═════ EXTRAIT DU TEXTE

De surcroît, par le mécanisme du report du départ à 60 ans, on contraindra des milliers de salariés modestes à une durée d’assurance tout à fait excessive. Pensons, par exemple, à ceux appartenant à la génération née en 1956 : certains d’entre eux devront patienter quarante-quatre ans pour pouvoir liquider leurs droits, même s’ils disposent de suffisamment de trimestres !
En matière de prise en compte de la pénibilité, les propositions du Gouvernement sont nettement insuffisantes : le maintien du départ à 60 ans en cas d’usure professionnelle concernera à peine plus de l % des salariés, selon les projections dévoilées par M. le ministre.
Concernant la clé de voûte de toute réforme, à savoir l’emploi des seniors, il faut bien dire que nous restons sur notre faim. Sur ce terrain, au-delà de nos oppositions, nous attendions un sursaut national afin que notre pays ne « rate » pas le tournant de civilisation qu’est la transformation de sa pyramide des âges. Nous attendions des mesures fortes, par exemple faciliter le temps partiel en fin de carrière, créer des contrats aidés durables pour les seniors, mettre en place un puissant système de bonus-malus sur les cotisations de retraite des employeurs en fonction de leur comportement à l’égard des seniors. Pour tout cela, il fallait une volonté politique forte ; pour l’instant, elle n’y est pas.
On ne la trouve d’ailleurs pas davantage sur le terrain des recettes, où les quelques gadgets annoncés ne couvriront même pas 10 % des besoins financiers : 3, 7 milliards d’euros, alors que la MECSS en proposait le triple !
Les pistes étaient pourtant multiples. Je citerai la révision de certaines exonérations générales de cotisations, qui ne sont pas toujours efficaces, ou encore la taxation, actuellement très faible, de certaines niches sociales, comme l’assujettissement des stock-options aux cotisations sociales. Sur ce point, je rappelle que, en 2007, Philippe Séguin avait présenté un rapport de la Cour des comptes dans lequel le produit d’une telle imposition était évalué à 3 milliards d’euros, chiffre très proche de celui que vous nous présentez aujourd’hui en matière de taxation. Je mentionnerai également la fiscalité du patrimoine, qui est plus faible que celle du travail.

══════════
═════ DONNÉES FOURNIES

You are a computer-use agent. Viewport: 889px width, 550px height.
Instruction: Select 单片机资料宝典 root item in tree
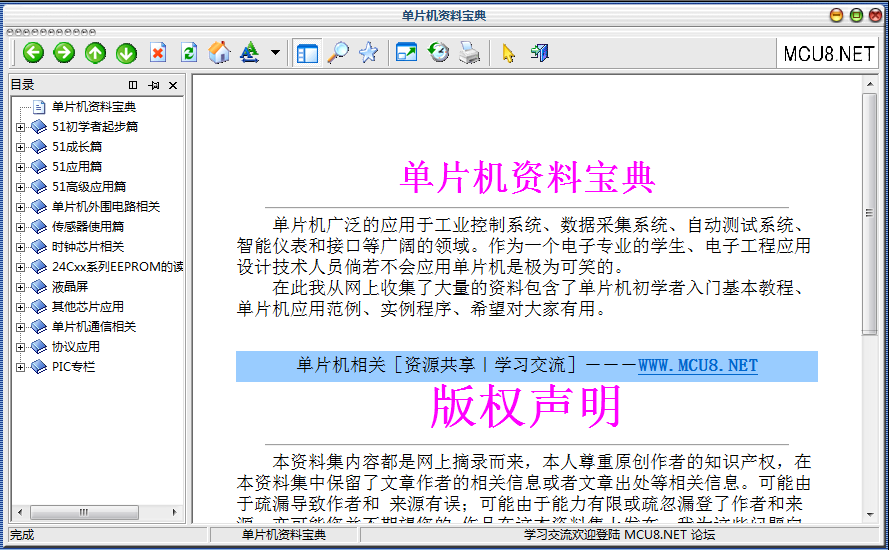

══════════

### EXERCICES À RÉALISER:
1. Traduisez en anglais la phrase suivante de l'extrait sur la réforme des retraites : « Pour tout cela, il fallait une volonté politique forte ; pour l’instant, elle n’y est pas. »
2. D'après l'extrait sur la réforme des retraites, à combien le rapport de la Cour des comptes présenté en 2007 par Philippe Séguin évaluait-il le produit de l'assujettissement des stock-options aux cotisations sociales ?
3. Prolongez l'extrait sur la réforme des retraites à partir de sa dernière phrase.
Les données n'ont aucun rapport avec le texte.

### RÉSULTATS:
1. For all that, strong political will was needed; for now, it is not there.

2. À 3 milliards d'euros.

3.
Enfin, que dire du sort qui attend le fonds de réserve des retraites, dont on s’apprête à adosser les actifs à la Caisse d’amortissement de la dette sociale, la CADES, pour payer les déficits d’aujourd’hui, alors qu’il aurait fallu le sanctuariser dans la perspective critique de 2020 ?
Manifestement, les conditions sur lesquelles nous appelions à l’élaboration d’un nouveau pacte social ne sont pas réunies ! Le Gouvernement a choisi la voie du clivage plutôt que celle de la recherche d’une solution partagée.
Pourtant, une réforme transpartisane eût été souhaitable, car l’horizon de la réforme, monsieur le secrétaire d’État, n’est pas celui des partis politiques ni des échéances électorales : c’est celui de plusieurs générations. D’ici à 2050, bien des gouvernements, de droite et de gauche, seront appelés à se succéder. C’est précisément pour cela que nous demandions à ce que l’opposition fût entendue.
Telle ne semble pas être la solution retenue. Le Gouvernement paraît, cette fois encore, résolu à faire de l’injustice sociale sa marque de fabrique politique.